Choosing a peak that’s less crowded
Don’t shy away from surfing alternative options just because other people aren’t. If you spy an empty peak down the beach with no one on it, you’re certainly guaranteed to catch more waves. It’s a game of sacrifice. Yes, the peak that everyone is surfing at may offer the best waves, but if the crowd is too thick, you’re automatically at a disadvantage. You’ll be fighting for the same waves alongside everybody else.
Sitting Outside: Sitting outside means sitting further out than where the average waves are breaking to be in a better position to catch the larger set of waves. Before positioning yourself here, you want to have already observed how frequent the sets are. You need to have solid wave reading skills, keeping in mind that you prioritise quality over quantity. The only waves available to you here will be the larger set waves, meaning you won’t have the option to catch any of the smaller, inside waves. This option may work well for you if you’re at the level where you can take off on steeper, bigger waves.
Sitting Inside: Sitting inside means you are positioned closer to the beach than where most surfers are sitting. The main advantage of sitting inside is that you could catch a lot more waves there, as surfers positioned outside or closer to the peak aren’t positioned to paddle for them. This option is often the best one to catch more waves. However, it comes with a price to pay (getting bigger sets of waves crashing in front of you). You also need to be very vigilant to make sure you don’t get in the way of other surfers that catch waves at the peak.
Sitting At The Peak
Sitting at the peak: The most popular option is sitting at the peak. Although it will be the area with the most crowd, it will also be the spot where all the quality waves are coming through. Knowing if you should position yourself at the peak all comes down to asking yourself the questions: “how many surfers are at the peak?” and “how does their surfing level compare to mine?”
Sitting Wide: Another way to separate yourself from the crowd is to sit wide. This option is spot-specific, as it will depend on the bottom contour, the swell direction and the tide.
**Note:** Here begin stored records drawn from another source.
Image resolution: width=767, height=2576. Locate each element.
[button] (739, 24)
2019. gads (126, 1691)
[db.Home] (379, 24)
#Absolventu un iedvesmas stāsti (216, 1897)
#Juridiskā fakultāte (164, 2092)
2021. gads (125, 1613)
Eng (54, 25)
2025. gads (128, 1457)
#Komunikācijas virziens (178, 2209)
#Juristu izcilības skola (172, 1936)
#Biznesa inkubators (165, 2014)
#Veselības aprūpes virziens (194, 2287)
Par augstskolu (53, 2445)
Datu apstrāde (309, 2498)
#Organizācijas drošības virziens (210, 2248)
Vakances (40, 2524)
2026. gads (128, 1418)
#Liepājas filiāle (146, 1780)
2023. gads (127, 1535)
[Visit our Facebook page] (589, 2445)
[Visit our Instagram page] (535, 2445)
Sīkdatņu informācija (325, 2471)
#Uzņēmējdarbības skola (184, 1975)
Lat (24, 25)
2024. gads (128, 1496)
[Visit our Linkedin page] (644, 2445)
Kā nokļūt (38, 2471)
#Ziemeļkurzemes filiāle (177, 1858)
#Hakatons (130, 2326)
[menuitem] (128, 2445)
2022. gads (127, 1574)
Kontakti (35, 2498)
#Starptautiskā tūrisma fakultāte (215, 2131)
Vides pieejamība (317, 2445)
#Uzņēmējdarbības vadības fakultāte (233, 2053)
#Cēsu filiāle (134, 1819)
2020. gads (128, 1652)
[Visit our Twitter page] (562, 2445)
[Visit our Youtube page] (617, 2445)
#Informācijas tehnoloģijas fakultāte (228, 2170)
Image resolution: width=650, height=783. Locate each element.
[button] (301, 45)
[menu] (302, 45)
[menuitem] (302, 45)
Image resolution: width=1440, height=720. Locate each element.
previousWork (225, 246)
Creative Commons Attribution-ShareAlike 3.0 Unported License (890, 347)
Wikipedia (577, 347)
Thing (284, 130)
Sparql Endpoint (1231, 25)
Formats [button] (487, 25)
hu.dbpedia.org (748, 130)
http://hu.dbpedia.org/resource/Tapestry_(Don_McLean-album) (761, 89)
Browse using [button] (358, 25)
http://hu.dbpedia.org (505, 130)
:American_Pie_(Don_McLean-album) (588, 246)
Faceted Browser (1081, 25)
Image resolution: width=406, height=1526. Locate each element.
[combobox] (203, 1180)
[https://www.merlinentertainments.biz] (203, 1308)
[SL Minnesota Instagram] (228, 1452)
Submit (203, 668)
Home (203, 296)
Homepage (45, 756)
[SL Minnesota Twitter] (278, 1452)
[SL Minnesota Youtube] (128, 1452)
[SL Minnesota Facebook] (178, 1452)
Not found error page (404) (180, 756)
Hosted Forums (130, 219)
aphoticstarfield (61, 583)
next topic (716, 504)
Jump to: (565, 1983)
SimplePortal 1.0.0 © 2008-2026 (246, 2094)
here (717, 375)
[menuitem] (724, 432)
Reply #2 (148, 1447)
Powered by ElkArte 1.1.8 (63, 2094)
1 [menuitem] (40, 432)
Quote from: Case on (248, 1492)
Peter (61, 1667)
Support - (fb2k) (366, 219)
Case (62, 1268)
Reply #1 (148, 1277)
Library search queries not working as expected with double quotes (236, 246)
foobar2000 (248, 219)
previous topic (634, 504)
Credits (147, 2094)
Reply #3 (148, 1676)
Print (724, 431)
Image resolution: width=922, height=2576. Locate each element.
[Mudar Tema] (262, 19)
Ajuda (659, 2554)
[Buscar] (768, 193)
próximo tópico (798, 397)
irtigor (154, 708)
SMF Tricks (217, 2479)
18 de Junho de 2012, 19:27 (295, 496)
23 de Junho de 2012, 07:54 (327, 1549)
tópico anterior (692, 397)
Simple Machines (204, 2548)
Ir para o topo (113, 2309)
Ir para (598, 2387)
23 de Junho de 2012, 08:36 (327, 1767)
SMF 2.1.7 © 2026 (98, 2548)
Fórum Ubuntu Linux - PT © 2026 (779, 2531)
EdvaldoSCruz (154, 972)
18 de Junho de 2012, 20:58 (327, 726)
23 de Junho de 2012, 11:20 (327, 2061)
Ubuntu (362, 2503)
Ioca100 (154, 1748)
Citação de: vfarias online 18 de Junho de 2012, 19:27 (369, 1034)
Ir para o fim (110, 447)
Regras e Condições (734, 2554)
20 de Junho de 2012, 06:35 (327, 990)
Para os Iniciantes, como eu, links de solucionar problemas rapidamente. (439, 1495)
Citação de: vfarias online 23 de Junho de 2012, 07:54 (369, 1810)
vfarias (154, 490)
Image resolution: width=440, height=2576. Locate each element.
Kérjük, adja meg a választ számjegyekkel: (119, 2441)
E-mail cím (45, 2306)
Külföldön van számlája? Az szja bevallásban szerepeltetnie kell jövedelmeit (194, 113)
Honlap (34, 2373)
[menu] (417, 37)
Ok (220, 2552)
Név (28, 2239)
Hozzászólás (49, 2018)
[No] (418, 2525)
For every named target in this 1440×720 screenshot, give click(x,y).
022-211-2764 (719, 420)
These waves come on slightly different angles, not the same as the average sets. As a beginner/intermediate, these could be the waves you’re looking for. Again, similar to sitting on the inside, this comes down to sacrificing quality for quantity. This is your call to make, and it will be up to you to analyse how frequently waves are breaking wide and if it’s worth the sacrifice.
- Don’t forget to move around. Change up where you’re sitting if you find yourself still for too long. Observe the ocean, analyse other peaks and get moving. Constantly paddling to be in position has a high chance of increasing your wave count.
- Keep your head up. Stay present, and remember to always keep your head up for other opportunities. Waves can appear at any moment, so stay dialled and focused!
- Keep your options open. Don’t always follow the crowd. Sometimes we have to sacrifice quality over quantity for waves and choose to surf at a different peak.